Graças à aliança de democracias em torno dos Estados Unidos, a estratégia de contenção e a luta por valores que possibilitaram a deslegitimação das mentiras e do terror que serviram de suporte para o comunismo soviético, o Ocidente conseguiu derrotar o Império Soviético e provocar a derrocada por implosão. O Ocidente de hoje possui todos os recursos necessários para conter o imperialismo comunista da China. A única coisa que falta é a vontade da Europa de se defender. Ainda há tempo para evitar o erro fatal cometido na década de 1930, quando as democracias da Europa foram dilaceradas pelo aviltamento diante da ascensão do totalitarismo.
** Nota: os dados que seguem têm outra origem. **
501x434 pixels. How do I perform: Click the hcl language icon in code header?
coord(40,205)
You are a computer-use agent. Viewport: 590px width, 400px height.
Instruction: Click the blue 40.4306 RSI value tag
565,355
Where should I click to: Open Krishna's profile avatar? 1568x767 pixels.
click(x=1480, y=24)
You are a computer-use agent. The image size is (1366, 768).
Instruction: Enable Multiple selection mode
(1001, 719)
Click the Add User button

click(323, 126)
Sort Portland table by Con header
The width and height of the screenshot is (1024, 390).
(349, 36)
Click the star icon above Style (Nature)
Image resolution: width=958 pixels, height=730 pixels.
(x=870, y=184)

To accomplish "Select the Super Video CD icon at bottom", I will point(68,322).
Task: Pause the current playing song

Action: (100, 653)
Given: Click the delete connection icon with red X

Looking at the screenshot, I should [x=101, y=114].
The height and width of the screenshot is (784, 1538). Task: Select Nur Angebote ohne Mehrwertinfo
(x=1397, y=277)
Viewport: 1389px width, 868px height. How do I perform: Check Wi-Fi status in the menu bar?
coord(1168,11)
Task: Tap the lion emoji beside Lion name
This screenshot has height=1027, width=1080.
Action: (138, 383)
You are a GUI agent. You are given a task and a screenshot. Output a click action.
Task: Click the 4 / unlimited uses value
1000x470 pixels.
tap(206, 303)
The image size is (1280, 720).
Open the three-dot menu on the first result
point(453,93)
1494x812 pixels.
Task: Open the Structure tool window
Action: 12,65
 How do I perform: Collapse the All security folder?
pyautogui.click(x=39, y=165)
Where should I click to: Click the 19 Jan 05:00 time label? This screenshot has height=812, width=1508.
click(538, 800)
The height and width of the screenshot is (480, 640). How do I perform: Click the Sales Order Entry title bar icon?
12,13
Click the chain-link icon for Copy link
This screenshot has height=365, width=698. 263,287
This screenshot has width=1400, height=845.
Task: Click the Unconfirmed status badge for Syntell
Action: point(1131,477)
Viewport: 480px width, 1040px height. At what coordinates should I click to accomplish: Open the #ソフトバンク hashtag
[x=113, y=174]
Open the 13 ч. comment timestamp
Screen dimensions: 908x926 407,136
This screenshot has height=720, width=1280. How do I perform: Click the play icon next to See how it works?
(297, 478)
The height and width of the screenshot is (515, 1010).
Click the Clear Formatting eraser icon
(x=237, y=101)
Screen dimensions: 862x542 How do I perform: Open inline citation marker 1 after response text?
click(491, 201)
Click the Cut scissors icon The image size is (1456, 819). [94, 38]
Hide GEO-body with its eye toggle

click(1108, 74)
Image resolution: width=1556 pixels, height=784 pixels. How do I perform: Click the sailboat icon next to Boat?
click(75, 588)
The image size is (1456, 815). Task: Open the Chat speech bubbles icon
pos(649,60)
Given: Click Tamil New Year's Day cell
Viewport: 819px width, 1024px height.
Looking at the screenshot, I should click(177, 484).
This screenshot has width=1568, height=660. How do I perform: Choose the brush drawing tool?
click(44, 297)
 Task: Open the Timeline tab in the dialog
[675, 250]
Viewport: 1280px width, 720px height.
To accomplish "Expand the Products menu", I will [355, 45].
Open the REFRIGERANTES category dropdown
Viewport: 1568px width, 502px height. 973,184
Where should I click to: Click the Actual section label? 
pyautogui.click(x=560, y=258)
A Europa precisa acordar e conter a China.
O líder espiritual do Tibete, Dalai Lama, também pediu à Europa para que ela não contemporizasse a China: "Na época de Chamberlain, pouco antes da Segunda Guerra Mundial, muito apaziguamento não deu em nada", salientou ele, referindo-se à tentativa equivocada do primeiro-ministro britânico Neville Chamberlain de costurar um acomodamento com a Alemanha de Hitler na década de 1930. Nas palavras de Churchill escritas para Chamberlain: "você teve a escolha entre a guerra e a desonra. Você escolheu a desonra e terá a guerra".
"Por que morrer por Danzig?", perguntou o pacifista francês Marcel Déat em 1939. Ele quis dizer que a sorte da cidade de Danzig não valia a pena um confronto. Ele defendeu o apaziguamento com a Alemanha nazista, que exigia anexar a Cidade Livre semi-autônoma de Danzig.
"Por que morrer por Hong Kong?", os europeus parecem dizer agora.
Nos protestos do ano passado, os manifestantes de Hong Kong balançavam a bandeira americana. A China sabe muito bem o significado daquele pequeno posto avançado na frente da sua porta, que se recusa dizer amém, que conta com liberdade de expressão, estado de direito e liberdade religiosa, inimagináveis na China continental.
Você viu alguma bandeira europeia sendo balançada em Hong Kong? Não, há motivos de sobra.
Giulio Meotti, Editor Cultural do diário Il Foglio, é jornalista e escritor italiano.